Strychnos henningsii Gilg is used traditionally for the treatment of various ailments in southern Africa traditional medicine. The antioxidant and free radical scavenging activity of aqueous extract of this plant was investigated both in vivo and in vitrousing spectroscopic method against 1,1-diphenyl-2-picrylhydrazyl (DPPH), superoxide anions, hydrogen peroxide (H₂O₂), nitric oxide (NO), 2,2’- azinobis [3-ethylbenzothiazoline-6-sulfonic acid] diammonium salt (ABTS) and the ferric reducing agent. Total phenols, flavonoid, flavonol and proanthocyanidin were also determined to assess their effects on the antioxidant activity of this plant.

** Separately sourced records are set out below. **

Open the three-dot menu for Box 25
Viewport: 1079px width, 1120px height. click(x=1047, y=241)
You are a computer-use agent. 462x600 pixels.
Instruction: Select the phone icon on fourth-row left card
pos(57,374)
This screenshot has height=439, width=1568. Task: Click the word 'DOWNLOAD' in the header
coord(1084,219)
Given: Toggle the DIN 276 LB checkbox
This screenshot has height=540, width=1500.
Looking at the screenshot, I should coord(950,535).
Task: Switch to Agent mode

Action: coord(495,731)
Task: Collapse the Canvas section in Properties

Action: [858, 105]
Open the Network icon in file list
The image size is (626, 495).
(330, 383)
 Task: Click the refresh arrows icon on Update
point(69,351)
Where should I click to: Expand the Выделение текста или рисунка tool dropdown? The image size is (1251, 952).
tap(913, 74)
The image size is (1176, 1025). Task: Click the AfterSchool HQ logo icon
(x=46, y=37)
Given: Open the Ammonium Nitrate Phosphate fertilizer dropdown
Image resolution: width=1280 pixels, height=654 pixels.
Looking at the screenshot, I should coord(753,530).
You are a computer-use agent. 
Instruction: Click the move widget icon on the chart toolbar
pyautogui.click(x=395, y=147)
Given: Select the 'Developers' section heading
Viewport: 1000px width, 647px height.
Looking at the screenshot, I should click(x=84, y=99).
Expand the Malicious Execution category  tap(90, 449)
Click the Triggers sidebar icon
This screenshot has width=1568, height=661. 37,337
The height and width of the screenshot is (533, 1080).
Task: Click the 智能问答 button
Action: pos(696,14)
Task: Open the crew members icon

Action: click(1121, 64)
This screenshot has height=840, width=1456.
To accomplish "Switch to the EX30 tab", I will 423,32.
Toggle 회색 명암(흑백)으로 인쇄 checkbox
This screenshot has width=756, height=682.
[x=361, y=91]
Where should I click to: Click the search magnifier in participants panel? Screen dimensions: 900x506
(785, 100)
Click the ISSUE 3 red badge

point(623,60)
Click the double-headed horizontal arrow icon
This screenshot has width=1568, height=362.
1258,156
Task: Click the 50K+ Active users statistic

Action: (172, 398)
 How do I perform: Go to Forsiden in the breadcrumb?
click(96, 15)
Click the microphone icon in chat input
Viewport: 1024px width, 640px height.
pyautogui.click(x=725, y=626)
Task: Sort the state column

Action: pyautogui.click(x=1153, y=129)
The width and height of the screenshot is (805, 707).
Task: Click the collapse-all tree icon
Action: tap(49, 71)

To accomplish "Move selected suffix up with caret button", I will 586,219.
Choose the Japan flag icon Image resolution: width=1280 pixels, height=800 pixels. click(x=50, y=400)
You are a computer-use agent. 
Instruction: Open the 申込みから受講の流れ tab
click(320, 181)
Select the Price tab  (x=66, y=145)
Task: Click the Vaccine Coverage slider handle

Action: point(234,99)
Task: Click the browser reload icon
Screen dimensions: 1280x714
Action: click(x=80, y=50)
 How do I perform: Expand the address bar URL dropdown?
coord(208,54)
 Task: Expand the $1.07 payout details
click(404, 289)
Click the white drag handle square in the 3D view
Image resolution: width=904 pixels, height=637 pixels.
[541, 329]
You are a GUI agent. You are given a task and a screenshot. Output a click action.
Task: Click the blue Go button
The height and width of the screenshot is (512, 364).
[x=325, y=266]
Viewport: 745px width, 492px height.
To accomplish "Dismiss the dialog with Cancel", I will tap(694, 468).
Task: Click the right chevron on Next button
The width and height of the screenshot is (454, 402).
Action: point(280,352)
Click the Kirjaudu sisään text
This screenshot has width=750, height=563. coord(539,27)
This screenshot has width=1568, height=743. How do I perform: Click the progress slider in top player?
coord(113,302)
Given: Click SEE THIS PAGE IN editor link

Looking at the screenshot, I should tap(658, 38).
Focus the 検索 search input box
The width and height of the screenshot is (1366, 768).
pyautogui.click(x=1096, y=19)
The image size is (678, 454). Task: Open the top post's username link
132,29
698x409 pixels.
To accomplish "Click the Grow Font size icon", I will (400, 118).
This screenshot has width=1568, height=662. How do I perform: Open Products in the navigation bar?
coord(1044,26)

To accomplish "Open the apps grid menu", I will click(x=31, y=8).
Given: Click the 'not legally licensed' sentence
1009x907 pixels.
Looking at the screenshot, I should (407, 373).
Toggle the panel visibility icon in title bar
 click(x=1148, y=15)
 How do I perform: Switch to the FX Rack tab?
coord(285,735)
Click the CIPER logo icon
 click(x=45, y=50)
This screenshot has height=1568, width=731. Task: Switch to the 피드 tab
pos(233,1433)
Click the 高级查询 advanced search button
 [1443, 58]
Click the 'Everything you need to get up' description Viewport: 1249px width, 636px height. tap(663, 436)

Free radical scavenging activity of the plant extract against H₂O₂, ABTS and NO was concentration dependent with IC₅₀ value of 0.023, 0.089 and 0.49 mg/ml respectively. However, S. henningsii exhibited lower inhibitory activity against DPPH with IC₅₀ value of 0.739 mg/ml. The reducing power of the extract was found to be concentration dependent. The administration of the aqueous extract at 250, 500 and 1000 mg/kg body weight to male Wistar rats significantly increased the percentage inhibition of reduced glutathione (GSH), superoxide dismutase (SOD) and catalase (CAT). Whereas, lipid peroxidation level in hepatotoxic rats decreased significantly at the dose of 500 and 1000 mg/kg body weight at the end of 7 days. The extract yielded high phenol content (48 mg/g tannic acid equivalent) followed by proanthocyanidin (8.7 mg/g catechin equivalent) flavonol (5.5 mg/g quercetin equivalent) and flavonoids (4.8 mg/g quercetin equivalent) respectively. A positive linear correlation was observed between these polyphenols and the free radical scavenging activities.

Key words: Strychnos henningsii, enzymes, free radicals, CCl₄, antioxidant activity.